This morning for work I met a nice lady who lived on some old farm land. She walked the property, told me its history, explained where the old farm house had stood, showed me a wood shed she had built out of reclaimed wood from an old barn. As she was telling me about that wood shed her eyes took on a humorous glint and with a sense of pride that she hadn't expressed for anything else on that land she told me "That's where I put the time capsule".
She explained how years ago she had put newspapers, coins with the year of the capsule and other items she considered culturally relevant and personally significant. She put them in a concrete box and buried them under a wood shed. She told me this and smiled "You can't be telling anybody about this now you hear?" The idea that somehow well into the future someone would tear down her wood shed and find that time capsule was something that brought her a great deal of happiness. We all want to leave a legacy I suppose.
Regardless of final outcome the Mariners' season is winding down. Although its peak is yet to be determined it is almost certain that the 2014 Mariners will represent the most enjoyable season in over 10 years. As I am discovering through for many (see: young people) this team is the very first time their love of baseball and the Mariners has been rewarded with a whole season of interest.
Being weakened by a love of sentiment I started thinking of my own personal time capsule for the team, knowing and hoping that the greatest memories could still be to come. But while we wait for the Mariners and Angels to broil for 4 days in Anaheimian hell I thought it might be nice to talk about the things we want the future to know about this team.

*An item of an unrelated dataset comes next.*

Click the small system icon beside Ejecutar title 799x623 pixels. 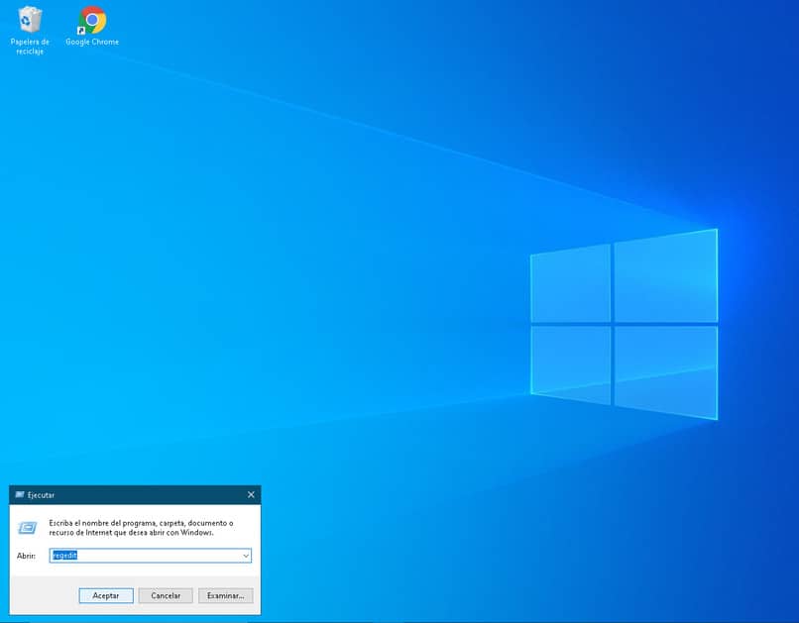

- Rightly the praises for Felix Hernandez' changeup are loudly sung here, there and everywhere. It is his best pitch and one of the very best pitches in baseball. But at his best in 2014 I cannot shake the image of Felix Hernandez commanding his fastball with 2 strikes, particularly against left-handers. After a series of changeups, curveballs and maybe even a slider inside Felix would get fed up with the battle and fire a 93 MPH bullet an inch or two off the plate. Mike Zunino would catch it, put on his Tanooki Suit and stay motionless. The batter puts his head down as the ump raises his fist. Strike three.
Ground ball up the middle, Robinson Cano to his right. Robinson Cano is far from svelte, and he moves with what appears to be a stiffness that should make what happens next impossible. But Cano goes right, he goes right again, he bends over, picks the ball an inch off the ground and, there really is no other way to put it, whips the ball across his body to first.

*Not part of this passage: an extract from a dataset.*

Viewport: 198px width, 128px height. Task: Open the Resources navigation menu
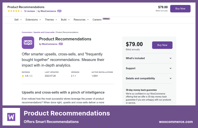pos(81,20)
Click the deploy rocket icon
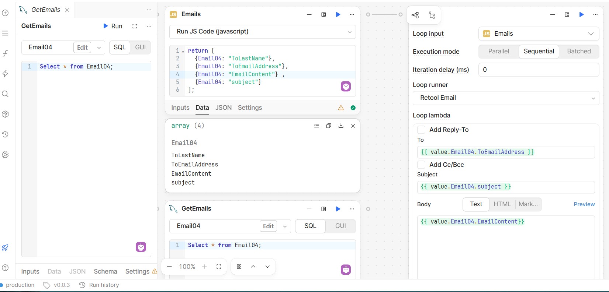 click(x=5, y=247)
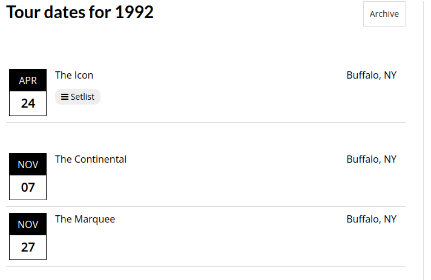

In the history of the Mariners there are a few iconic images of defensive skill. Griffey climbing a wall, Vizquel barehanding a ground ball, Beltre charging a bunt. Robinson Cano on a ground ball up the middle may not be a thing for too many more years but for 2014 it was every bit as memorable as those others.

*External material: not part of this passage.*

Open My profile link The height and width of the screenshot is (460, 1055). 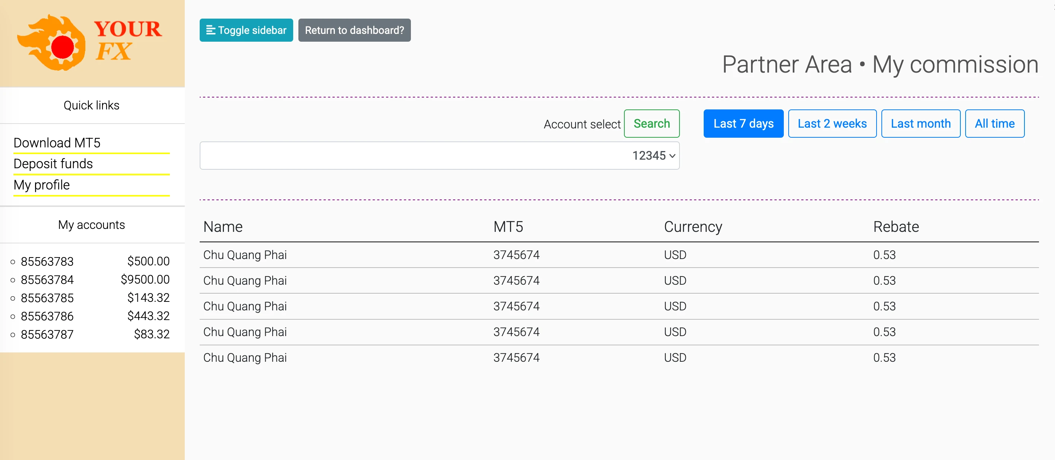[x=42, y=185]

- Kyle Seager's stride. I've tried to figure out what Kyle Seager looks like when he runs. There are times he reminds me of a character from The Far Side. Other times I think Oompa Loompa. He has a squat, over muscled lower half that makes his upper half rock left to right like a metronome. It's comical, at least to me. But what looks awkward in one context all falls into place in another.
Everything about Kyle Seager's stride screams of a practiced, brutal efficiency. There is the slight raise of the right foot, as the weight is gathered towards his left, a slight pause as the hands dip for timing. Time stops for a frame. Then everything explodes. The right foot savagely stomps the earth, the thighs and hips rotate violently clockwise and the hands are fired like a bullet at the baseball. Every bit of leverage capable is achieved. The baseball is kissed to ash and we all jump and dance.